───── 本文

さっそく代表作のバガボンド2冊を買ってみた
まず一番に、これ、CMで巨大な墨絵を書いていた人だ。
                      
俺もちょっと知ってる?

2冊の本を読むわけでもなく、
パラパラと見ている内に、
その絵の雰囲気にしだいに引き込まれてゆく・・・

構図、表情、下から突き上げる眼、
上から斜め下に見おろす眼。
尖った顎と冷たい瞳。

何より魅了されるのは、
垂れさがる数本の髪、風に流れる髪の線・・・線、線。

線は、切れているというか、抜けているというか
柔らかで、生粋で、せつなく、・・・・激しく、鋭く生きている。

ただ、言葉を並べたわけではない

その感覚は、
自分がそうありたいと願ってきた憧れというか
いつも、自分が意識していたものが、
たくさん詰まっていたのだ。

それは、

誰にもは与えられていない、
与えられていたとしても、

簡単には掘り出せない、深い深いところにあるもの。

自分自身がずっと、この事について考えてきたから
それを、体現している井上雄彦氏がやってくるのが
とても直感的、刺激的で
自分の皮膚感覚が望んでいるような気持ちに変わっていく。

はじめましてと挨拶をして、
最初の印象は、結構地味な感じの人だと思った。

いまにすると、

俺が一方的にしゃべりすぎたと思うし、
    井上さんも多分遠慮していて、
聞き役に廻ってくれていたのだろう。

しかし今日を、めったにない機会として、

良い悪いに関係なく
自分の全部をどれだけでも早くさらけ出そうと
                    俺は慌ただしい。

井上さんに、今の俺を少しでも多く知らせて、
感じたこと、考えている事を聞き出したい、そんな思いがあった。

・・・・12月の冬枯れの洋館を案内する・・・・

あまり喋らぬ井上さん、
その表情は終始、ふんわりと穏やかだった。

樹林の中に、組み込んである割れた石組みに立ち止る
              (たぶん線)石の割れ肌を静かに見ている。

もちろん洋館の細かな細工まで・・・・

大きなたき火をして、
インスタントの塩ラーメンをふるまうと、
井上さんは、ここにいると、
自分が携帯を持っているのが不思議になってきて

一瞬、今がいつなのか、時代がわからなくなる、と言う。
     また、『のたうつ者』と、『左官礼讃』を読んでいたら、
                     付箋だらけになった、とも。

──────────
───── エントリー一覧

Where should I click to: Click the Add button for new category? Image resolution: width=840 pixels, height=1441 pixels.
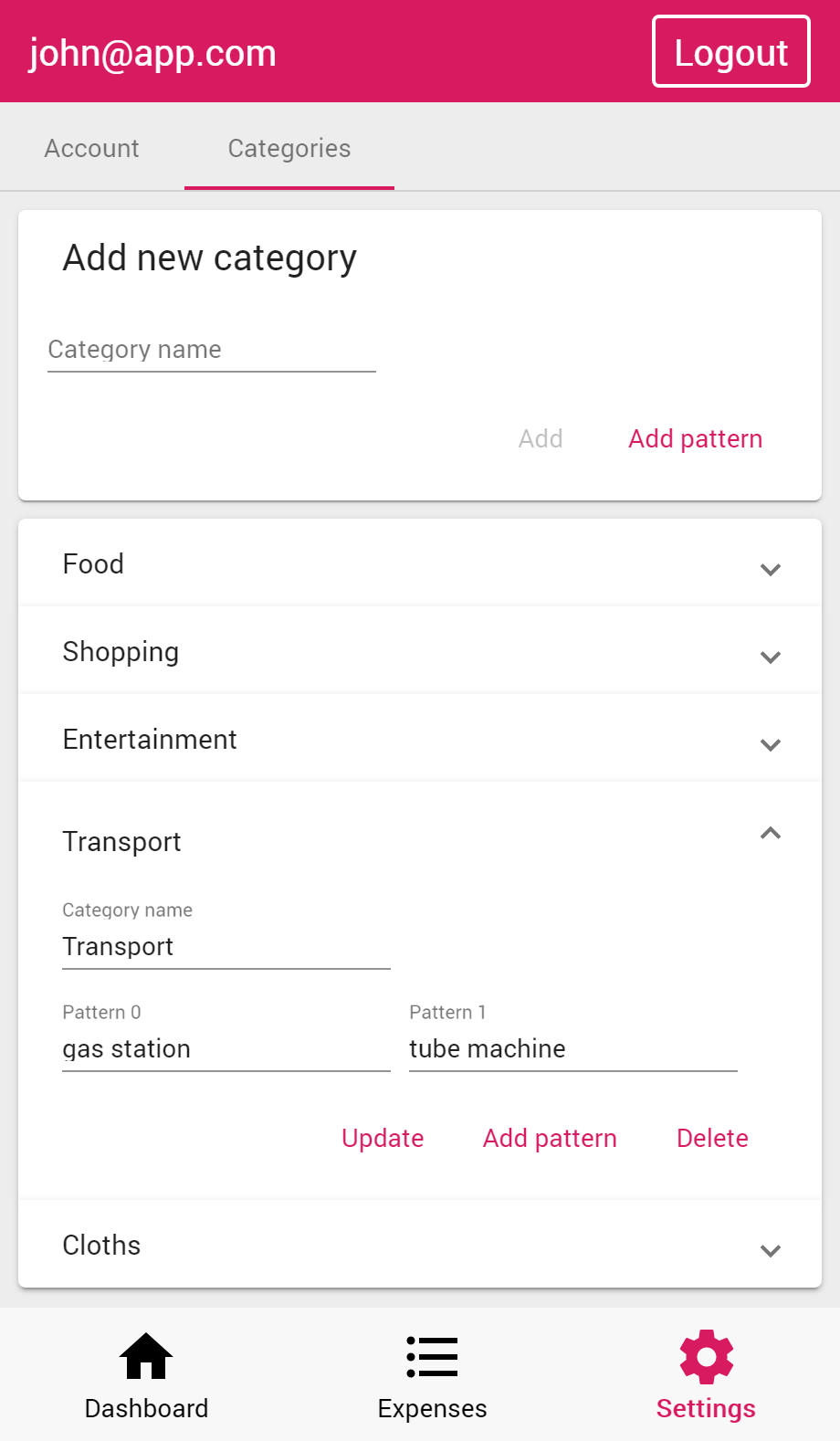(541, 438)
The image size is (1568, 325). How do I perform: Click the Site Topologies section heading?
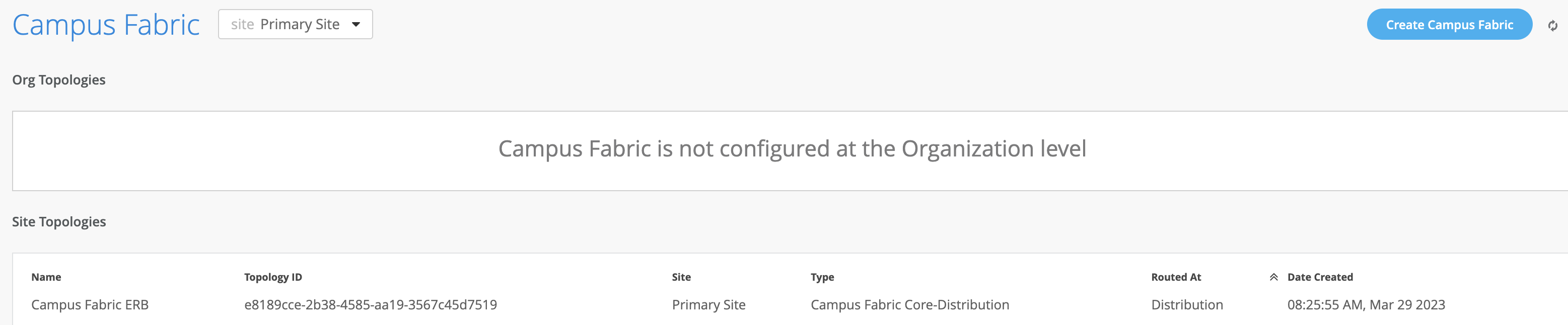click(59, 222)
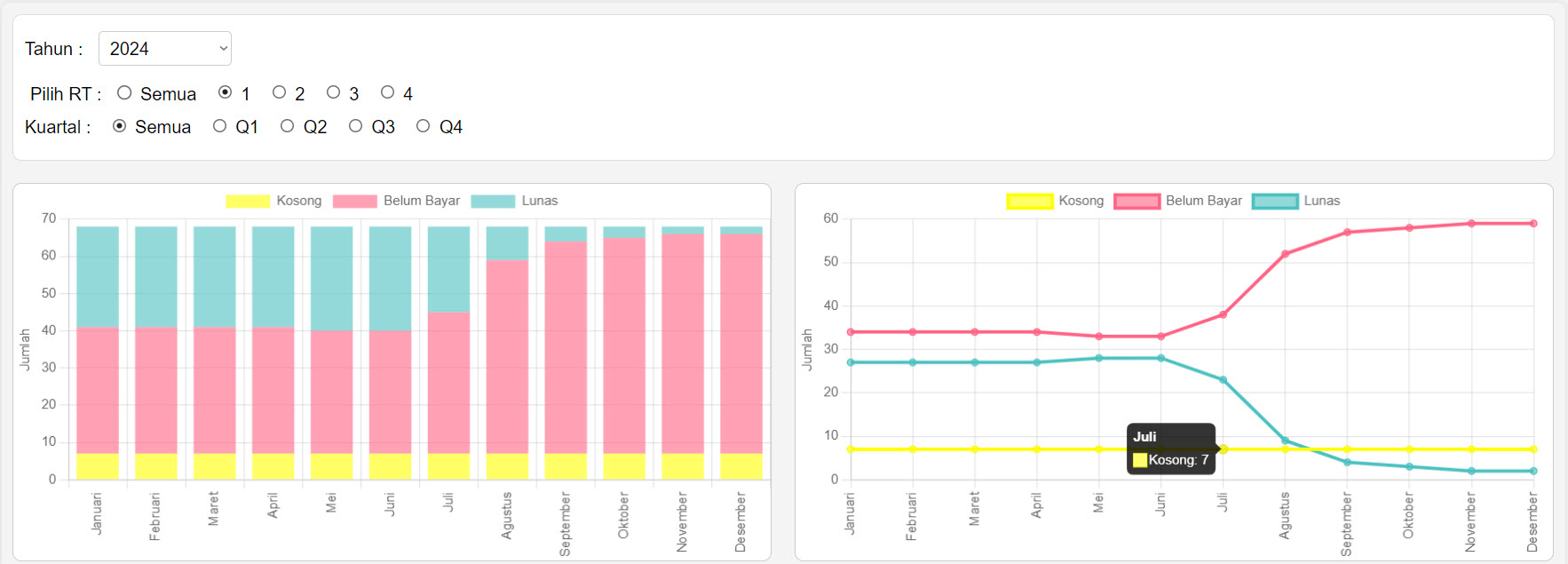The image size is (1568, 564).
Task: Hide Belum Bayar series in line chart
Action: [1177, 201]
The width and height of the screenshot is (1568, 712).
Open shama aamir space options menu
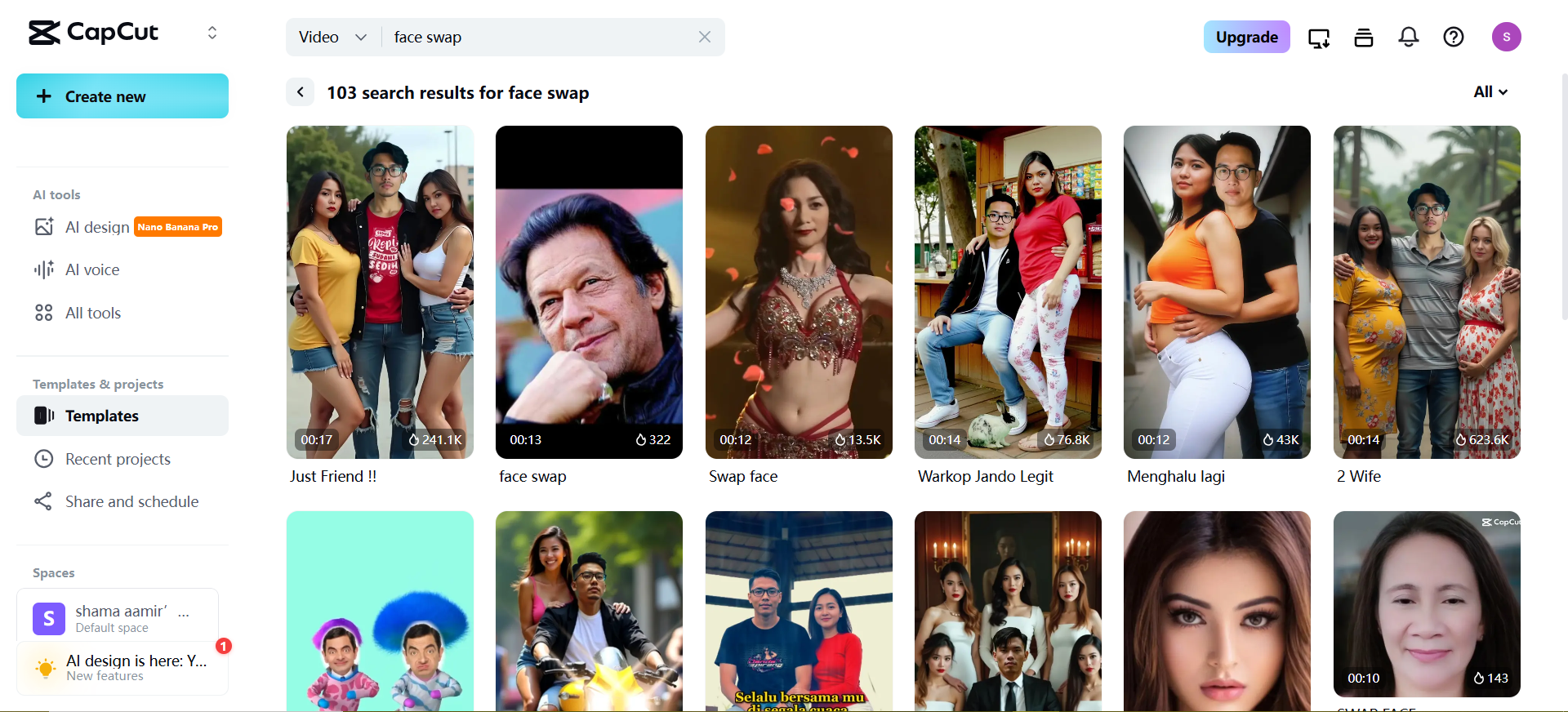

──────────

課題一覧
a. 本文によると、井上さんが読んでいたら付箋だらけになったと述べた本は何ですか。
b. エントリーのうち、「The width and」を含む行からエントリーの末尾までを両端も含めて、「番号」と「内容」の2列から成るMarkdownの表に書き直してください。空行と画像は除き、各行に番号を振ってください。
本文とエントリーの間には関連がありません。

演習結果
a. 『のたうつ者』と『左官礼讃』です。

b.
| 番号 | 内容 |
|---|---|
| 1 | The width and height of the screenshot is (1568, 712). |
| 2 | Open shama aamir space options menu |